Provided text:
Additionally, as a ruthenium compound, its hydrate may be used
according to need, and two kinds or more of it may be used.
[0008] In a ruthenium compound are normally contained impurities
attributable to a raw material during its preparation,
specifically, elements such as sodium, magnesium, aluminum,
silicon, calcium, iron, copper, zinc, rhodium, palladium, iridium,
platinum and gold as a chemical element or a compound. Depending on
the kinds of their impurities, the catalyst performance of the
resultant supported ruthenium oxide, particularly the performance
as a catalyst for producing chlorine by oxidizing hydrogen chloride
with oxygen is inversely affected. In particular, sodium,
magnesium, aluminum, silicon, calcium, iron and copper are liable
to decrease the catalyst performance of the resulting supported
ruthenium oxide catalyst. Thus, in the present invention, as a
ruthenium compound of a raw material, a ruthenium compound in which
the total of each content of sodium, magnesium, aluminum, silicon,
calcium, iron, copper and zinc is a specified value or less,
specifically, a ruthenium compound in which the total of the
contents is 500 weight ppm or less based on the amount of the
ruthenium of the ruthenium compound is used. This makes it possible
to produce with good reproducibility supported ruthenium oxide
excellent in catalyst performance, particularly, initial
activity.
[0009] In addition, albeit to lesser extents than those of the
above regulated sodium, magnesium, aluminum, silicon, calcium,
iron, copper and zinc, even rhodium, palladium, iridium, platinum
and gold are liable to decrease the catalyst performance of the
resulting supported ruthenium oxide catalyst. Accordingly, as a
ruthenium compound of a raw material, it is preferable to use a
ruthenium compound that satisfies the above regulation and also has
the total of each content of rhodium, palladium, iridium, platinum
and gold of a specified value or less, specifically, the total of
1500 weight ppm or less based on the amount of the ruthenium of the
ruthenium compound.

Problem A: From the passage on ruthenium compounds, list every element that is said to decrease catalyst performance to a lesser extent than the regulated group.
Problem B: According to the passage on ruthenium compounds, what maximum total content of sodium, magnesium, aluminum, silicon, calcium, iron, copper and zinc is allowed in the raw-material ruthenium compound?
Problem C: Copy the passage on ruthenium compounds from "[0009] In addition, albeit" up to and including "ruthenium compound.".

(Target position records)

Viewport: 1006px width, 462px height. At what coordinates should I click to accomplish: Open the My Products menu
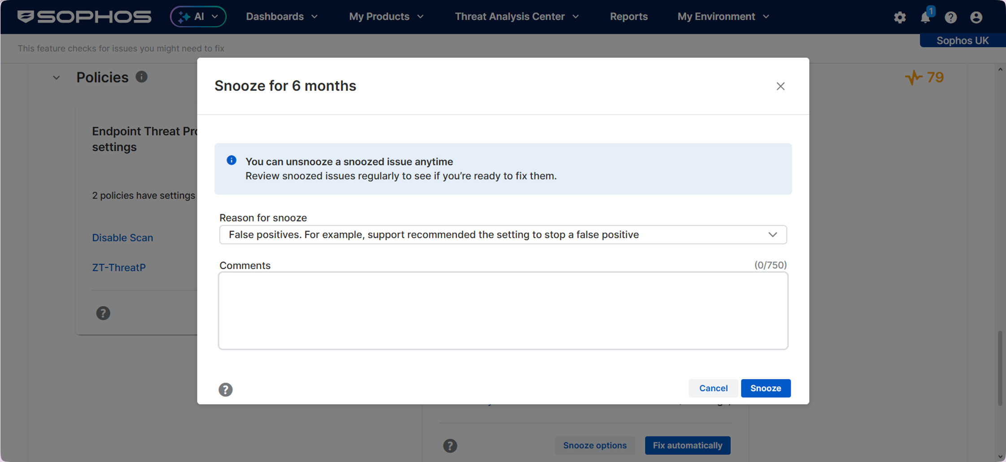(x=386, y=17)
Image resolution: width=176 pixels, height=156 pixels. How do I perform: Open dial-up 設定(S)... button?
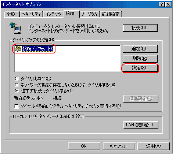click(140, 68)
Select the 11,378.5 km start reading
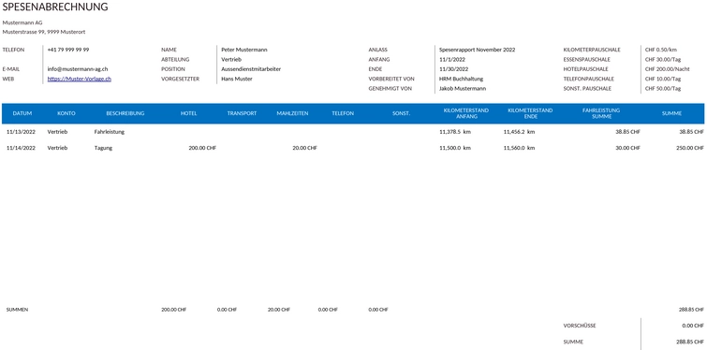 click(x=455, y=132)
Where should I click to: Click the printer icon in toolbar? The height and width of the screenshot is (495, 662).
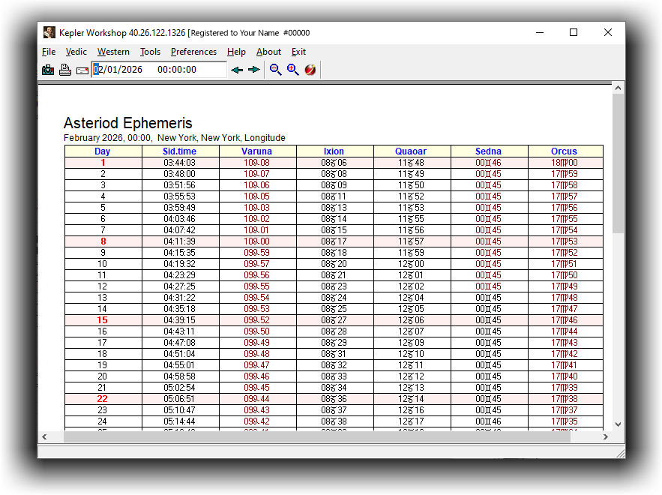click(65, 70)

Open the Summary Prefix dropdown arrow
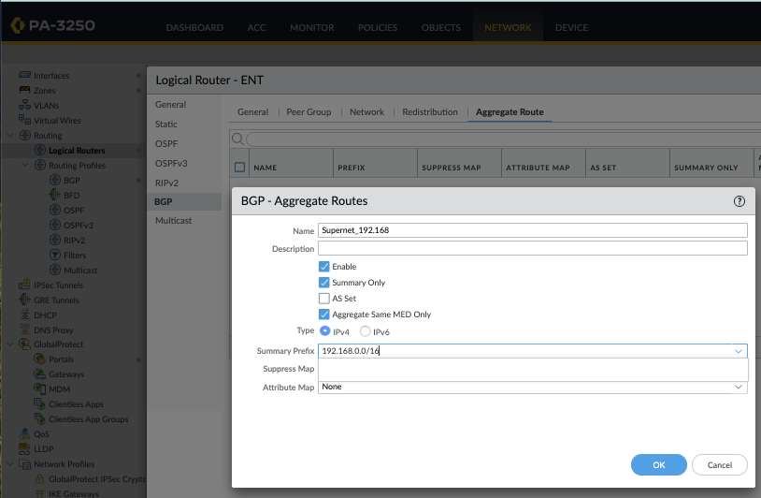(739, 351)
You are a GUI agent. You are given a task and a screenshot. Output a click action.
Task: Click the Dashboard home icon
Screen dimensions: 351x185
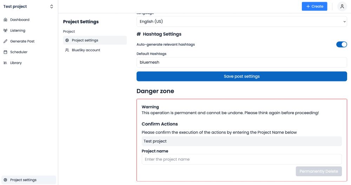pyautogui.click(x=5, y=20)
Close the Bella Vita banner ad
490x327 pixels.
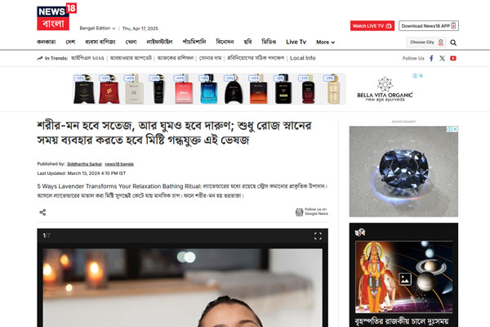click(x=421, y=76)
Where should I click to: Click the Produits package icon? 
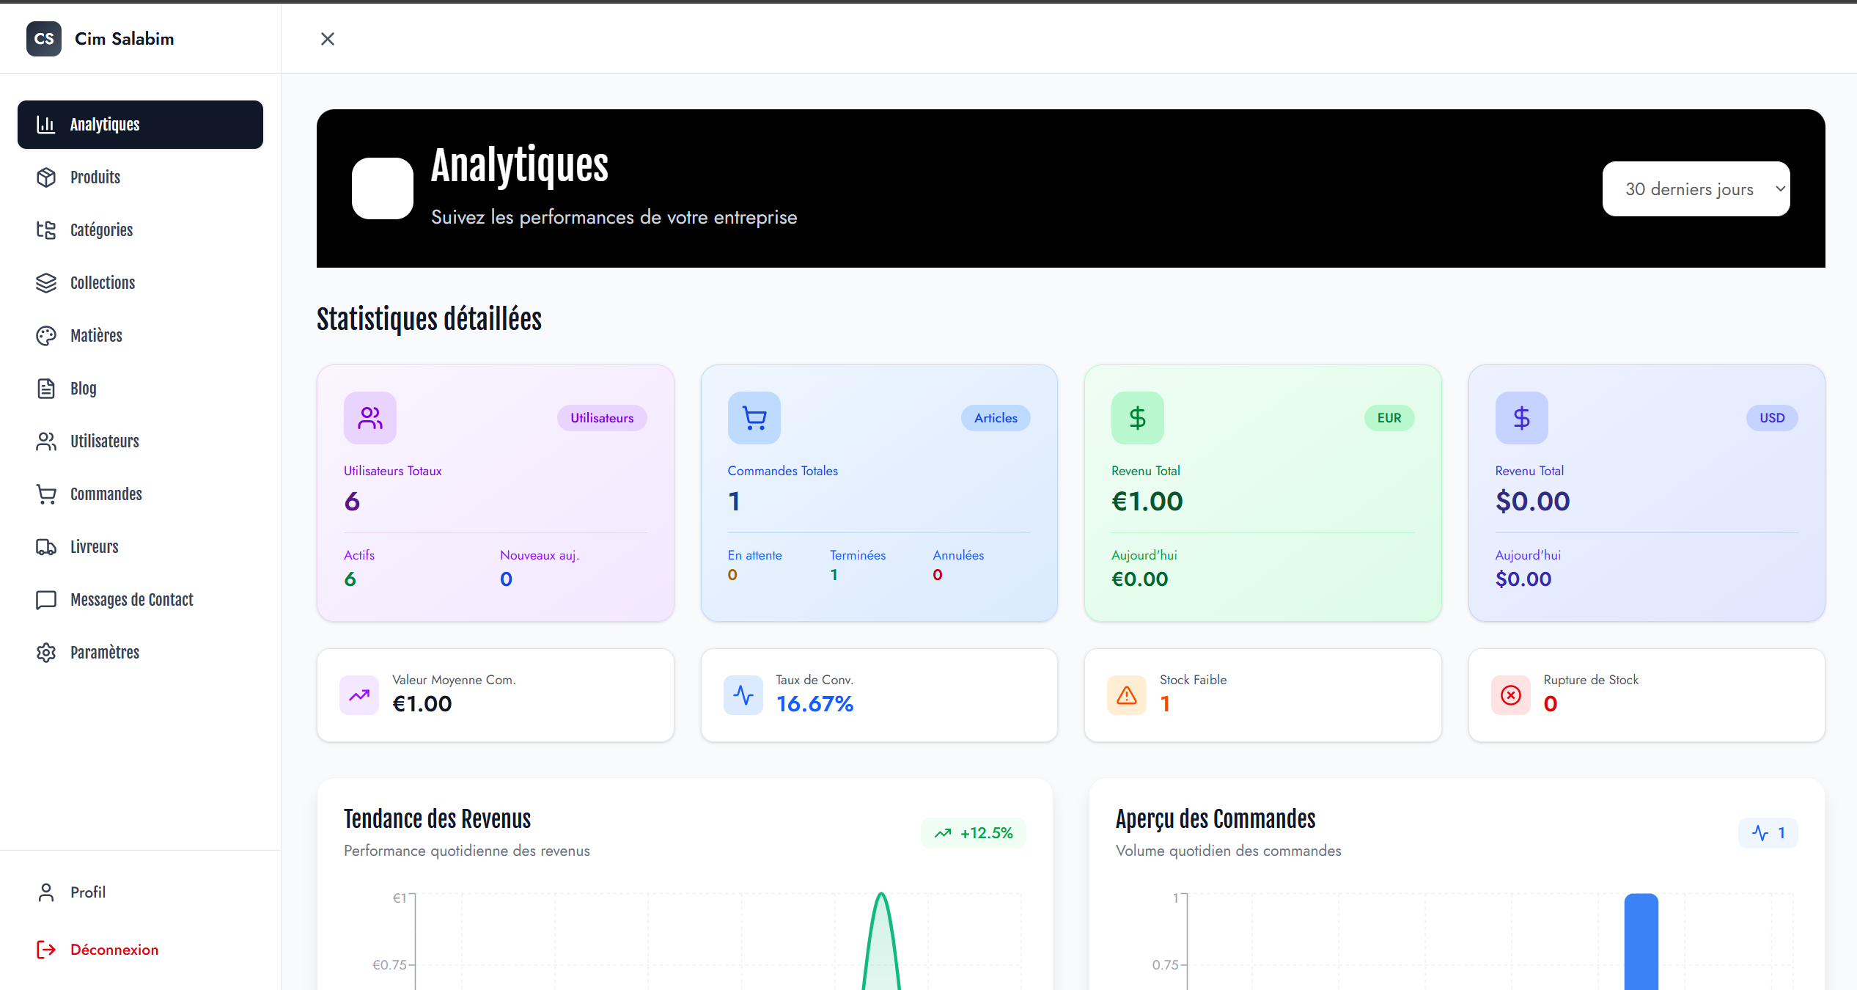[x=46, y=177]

Task output A: rhodium, palladium, iridium, platinum, gold

Task output B: 500 weight ppm or less, based on the amount of ruthenium in the ruthenium compound.

Task output C:
[0009] In addition, albeit to lesser extents than those of the
above regulated sodium, magnesium, aluminum, silicon, calcium,
iron, copper and zinc, even rhodium, palladium, iridium, platinum
and gold are liable to decrease the catalyst performance of the
resulting supported ruthenium oxide catalyst. Accordingly, as a
ruthenium compound of a raw material, it is preferable to use a
ruthenium compound that satisfies the above regulation and also has
the total of each content of rhodium, palladium, iridium, platinum
and gold of a specified value or less, specifically, the total of
1500 weight ppm or less based on the amount of the ruthenium of the
ruthenium compound.